Cannes, 1984. Invité pour Paris, Texas, Wim Wenders convainc, non sans mal, son acteur Harry Dean Stanton de se joindre à lui. Rétif aux mondanités et à la foule, le comédien vient accompagné alors d’un jeune homme, chevalier servant et rassurant. Il s’agit de Sean Penn. Après le vif succès de la projection, le cinéaste allemand croise la route d’un tout jeune réalisateur, qui vient de recevoir la Caméra d’or (pour Stranger Than Paradise ). Jim Jarmush. Ils passeront toute la nuit ensemble à jouer au flipper, éveillés jusqu’au petit matin, avant d’aller acheter la presse aux premières lueurs du jour. Et d’imaginer le duo Wenders/Jarmush s’enhardir devant la machine des heures durant… Après quoi, tout simplement, « nous sommes allés dormir », raconte Wenders (qui emporta la palme cette année).
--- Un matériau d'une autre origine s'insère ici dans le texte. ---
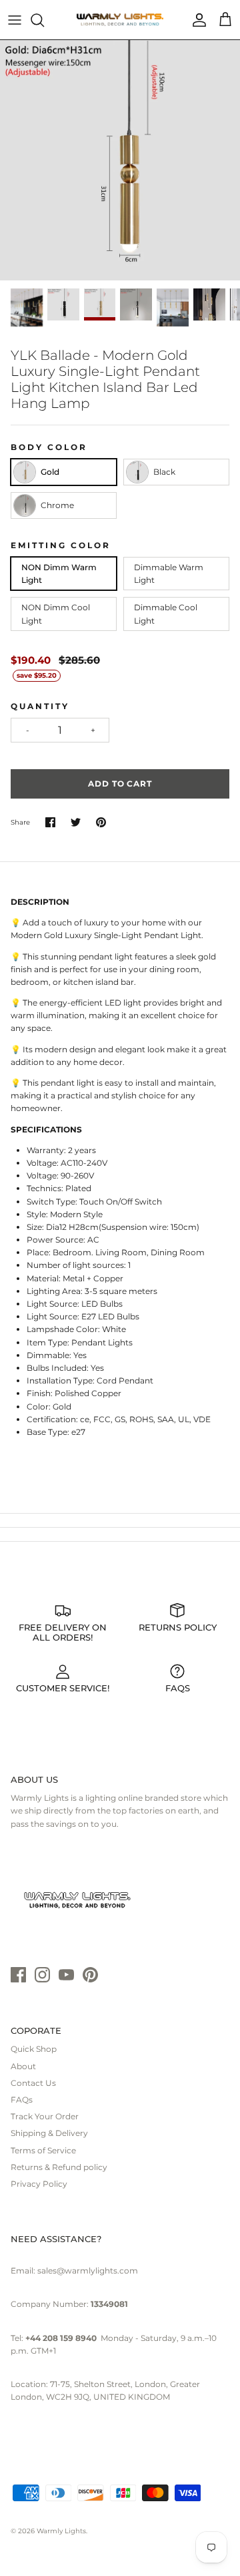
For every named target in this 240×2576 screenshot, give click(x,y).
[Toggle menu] (14, 20)
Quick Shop (34, 2049)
C’est un souvenir plus contrasté, sinon amer, que garde Ken Loach d’un Festival de Cannes, quand il est en compétition pour Land and Freedom, en 1995. Le jour des récompenses, il reçoit un appel. Et prend aussitôt un avion à Londres pour se rendre sur la Croisette avec sa productrice. À bord de l’avion, sur le point de décoller, le pilote leur demande de redescendre. C’est plus tard qu’ils apprendront « qu’il y a eu un coup au sein du jury, un coup politique qui signifiait que nous n’avions rien. Il y a eu, semble-t-il, une bataille politique. Apparemment, il y avait un stalinien, en désaccord avec le film, qui a réussi à convaincre le jury ». Loach ne saura jamais la vérité. Reste le souvenir de cette sortie de l’avion, humiliante, avec « l’impression d’avoir commis un crime » .

Ce sont là deux entretiens figurant dans cette remarquable série réalisée par Stéphanie Giraud et Florence Dauchez, programmée à l’occasion du festival, des entretiens courts mais forts, articulés autour d’un souvenir cannois pour quelques personnalités du cinéma, où l’on retrouve notamment Ennio Morricone (revenant, à 88 ans, sur la composition de Mission ), Michael Haneke, Marjane Satrapi, ou encore Gustave Kervern et Benoît Delépine (revendiquant un doigt d’honneur à Brad Pitt, qui refusa de serrer la main du premier). Filmées face caméra, très sobrement, autant de figures et autant de confessions, parfois douloureuses, fragiles, fébriles ou hilarantes, parfois anecdotiques, ou plus légères (parce que la loi du genre, pour une série, veut que tous les épisodes ne se valent pas), mais des instants bien ancrés dans la mémoire des uns et des autres.